[Raw records]
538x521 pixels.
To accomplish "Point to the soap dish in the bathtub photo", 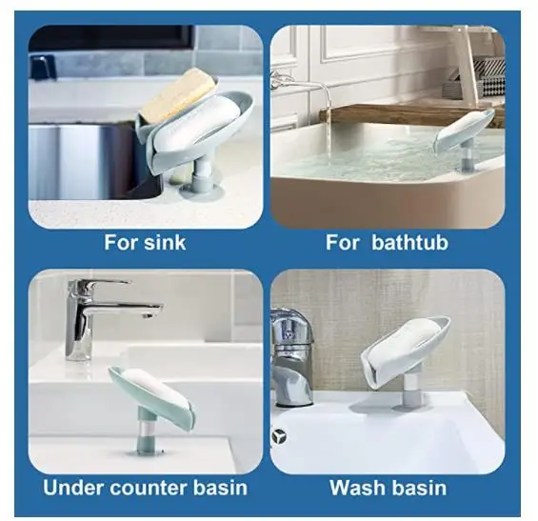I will click(464, 131).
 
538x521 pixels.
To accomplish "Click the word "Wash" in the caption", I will click(357, 489).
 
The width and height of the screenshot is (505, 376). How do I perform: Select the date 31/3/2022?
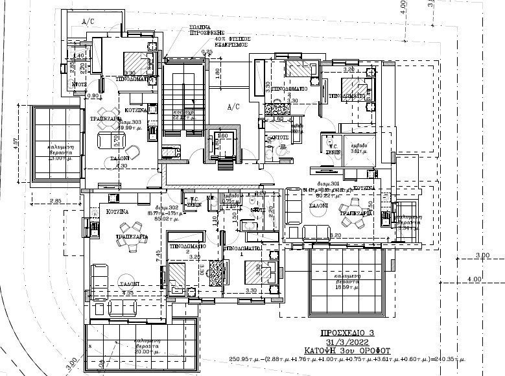coord(350,342)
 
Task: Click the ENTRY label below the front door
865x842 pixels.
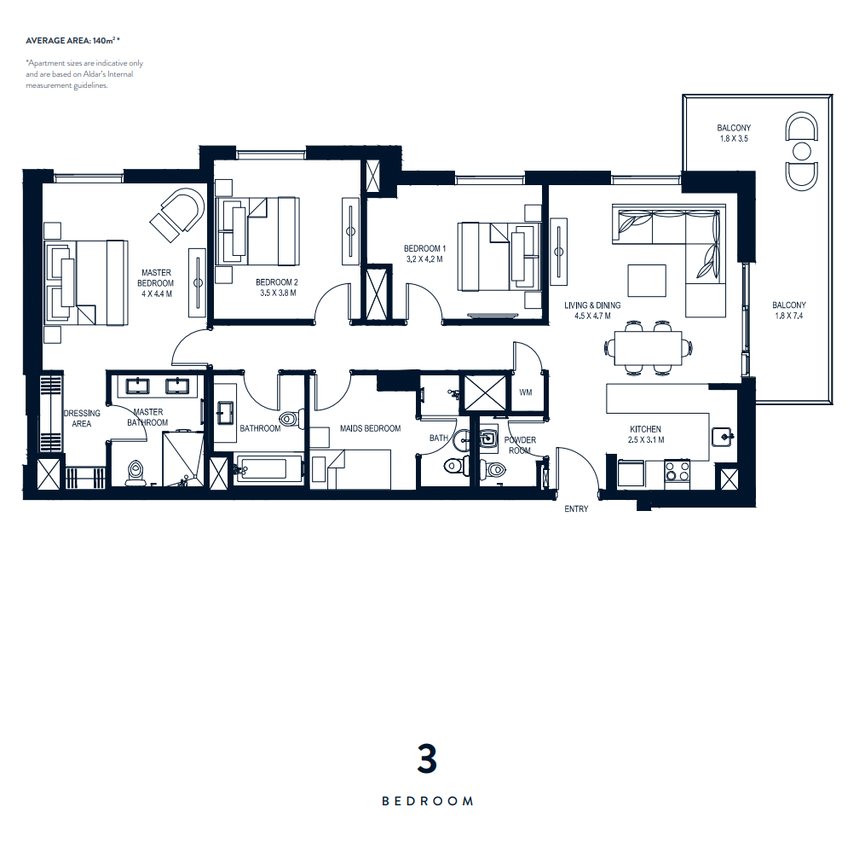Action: click(x=576, y=509)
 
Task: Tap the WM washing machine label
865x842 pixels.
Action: click(x=525, y=392)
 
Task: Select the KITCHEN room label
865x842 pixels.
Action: click(x=645, y=429)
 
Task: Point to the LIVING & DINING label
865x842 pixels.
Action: click(x=592, y=305)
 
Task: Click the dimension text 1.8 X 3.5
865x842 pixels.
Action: click(x=734, y=138)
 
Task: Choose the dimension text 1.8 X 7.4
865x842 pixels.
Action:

Directions:
Reproduce the listing verbatim from the line that contains "Task: Point to the LIVING & DINING label" through the end of the listing, including both of those lines.

Task result:
Task: Point to the LIVING & DINING label
865x842 pixels.
Action: click(x=592, y=305)
 
Task: Click the dimension text 1.8 X 3.5
865x842 pixels.
Action: click(x=734, y=138)
 
Task: Choose the dimension text 1.8 X 7.4
865x842 pixels.
Action:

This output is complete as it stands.